- Coat of arms
- Location of Burtscheid within Bernkastel-Wittlich district
- Burtscheid Burtscheid
- Coordinates: 49°43′55.41″N 06°57′26.90″E﻿ / ﻿49.7320583°N 6.9574722°E
- Country: Germany
- State: Rhineland-Palatinate
- District: Bernkastel-Wittlich
- Municipal assoc.: Thalfang am Erbeskopf

Government
- • Mayor (2019–24): Sebastian Graul

Area
- • Total: 2.99 km^{2} (1.15 sq mi)
- Elevation: 470 m (1,540 ft)

Population (2022-12-31)
- • Total: 111
- • Density: 37/km^{2} (96/sq mi)
- Time zone: UTC+01:00 (CET)
- • Summer (DST): UTC+02:00 (CEST)
- Postal codes: 54424
- Dialling codes: 06504
- Vehicle registration: WIL

= Burtscheid, Rhineland-Palatinate =

Burtscheid is an Ortsgemeinde – a municipality belonging to a Verbandsgemeinde, a kind of collective municipality – in the Bernkastel-Wittlich district in Rhineland-Palatinate, Germany.

== Geography ==

The municipality lies in the Hunsrück and belongs to the Verbandsgemeinde of Thalfang am Erbeskopf, whose seat is in the municipality of Thalfang.

== History ==
The name Burtscheid is a Germanized form of the Celtic Bor(uo)cetum, with the components Borvo, meaning “warm spring”, and also a god's name (see also Worms, Wormerich and the French Bourbon), and caito-, ceto-, meaning “forest” (Breton koat, koet; Welsh coed – “forest”).

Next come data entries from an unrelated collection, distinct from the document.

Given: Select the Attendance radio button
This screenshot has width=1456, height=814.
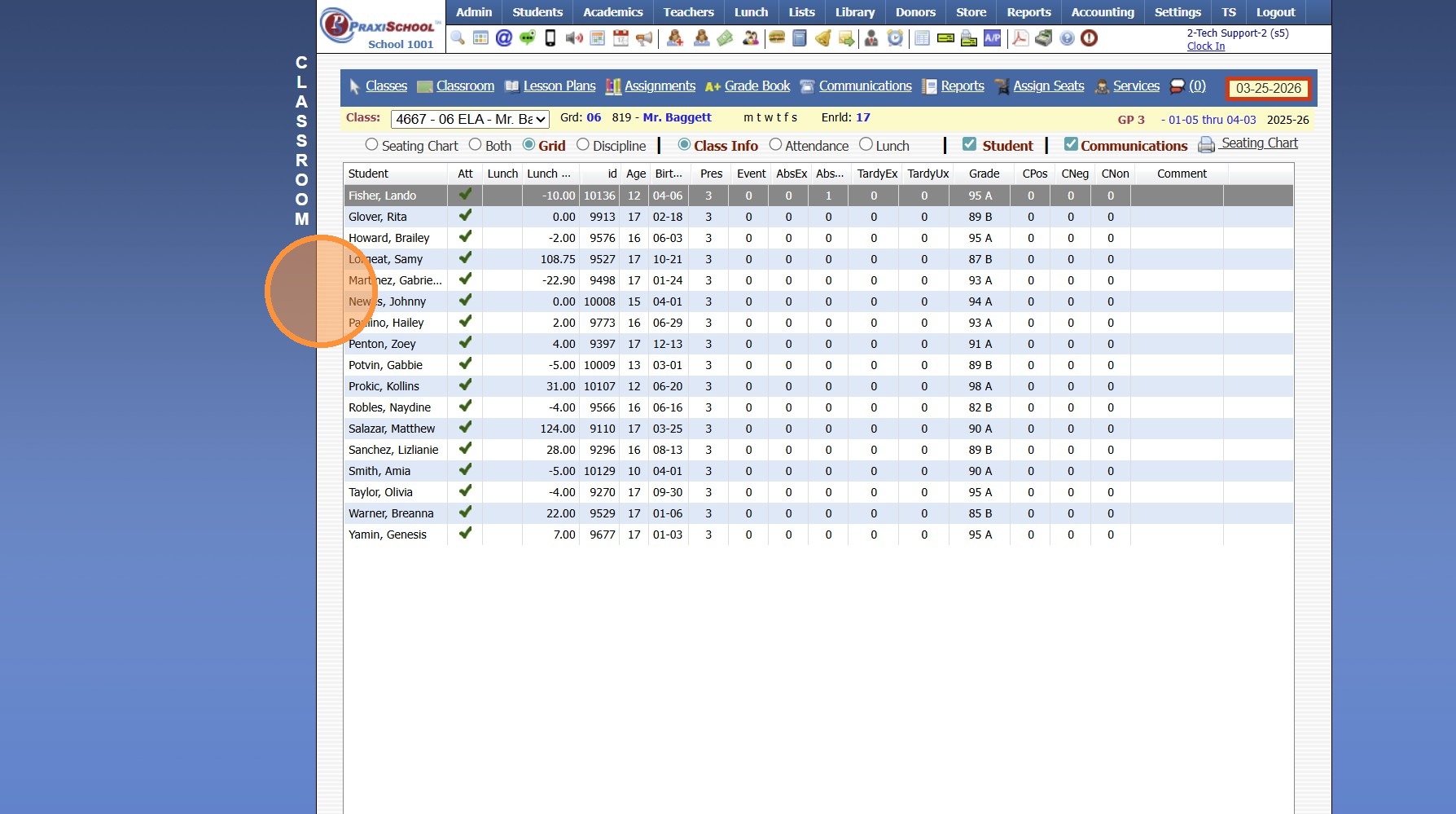Looking at the screenshot, I should point(775,145).

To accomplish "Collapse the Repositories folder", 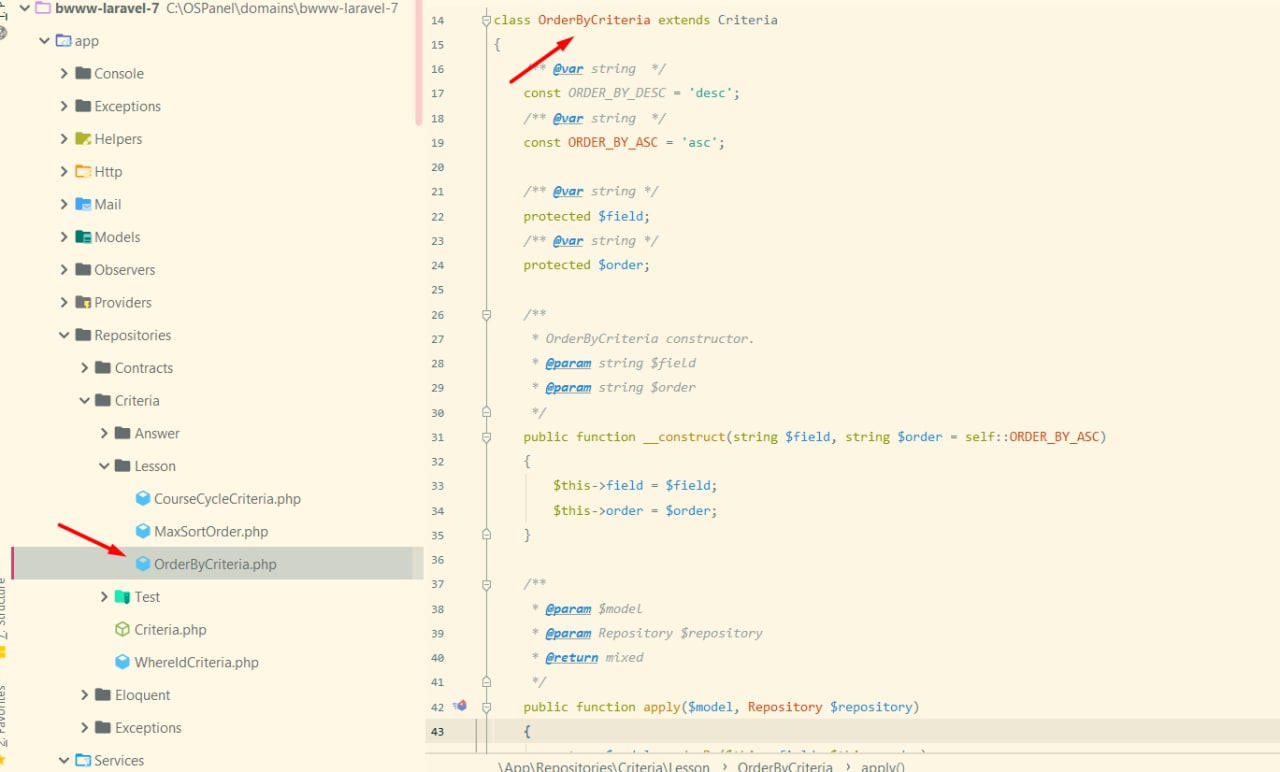I will tap(64, 335).
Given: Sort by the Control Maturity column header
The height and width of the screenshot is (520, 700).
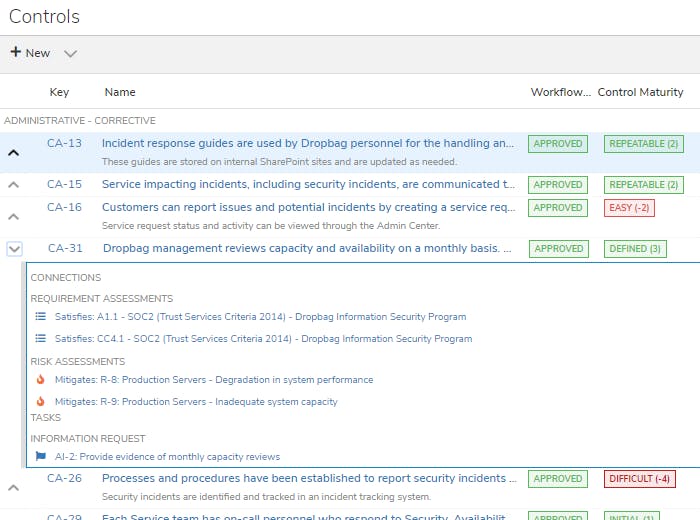Looking at the screenshot, I should pos(640,92).
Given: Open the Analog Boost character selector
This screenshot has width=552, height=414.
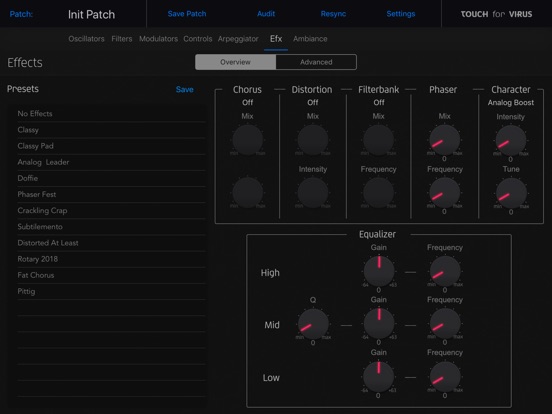Looking at the screenshot, I should coord(510,102).
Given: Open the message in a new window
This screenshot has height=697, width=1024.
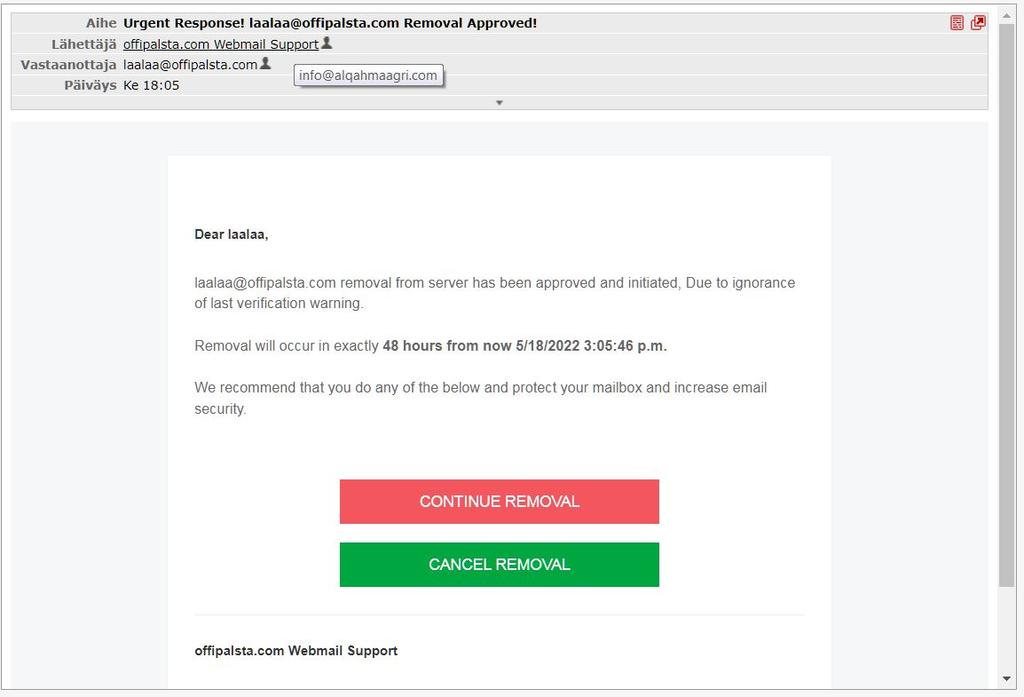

In the Middle Ages, Burtscheid belonged to the Mark Thalfang whose seat was at Schloss Dhronecken (castle). After the French Revolution, the Rhine’s left bank, and thereby Burtscheid too, were ceded to France in 1794 and 1795. Through a law from 26 March 1798, the French abolished feudal rights in their zone of occupation. After French rule ended, the village passed in 1814 to the Kingdom of Prussia. Since 1947, it has been part of the then newly founded state of Rhineland-Palatinate.

== Politics ==

The municipal council is made up of 6 council members, who were elected by majority vote at the municipal election held on 7 June 2009, and the honorary mayor as chairman.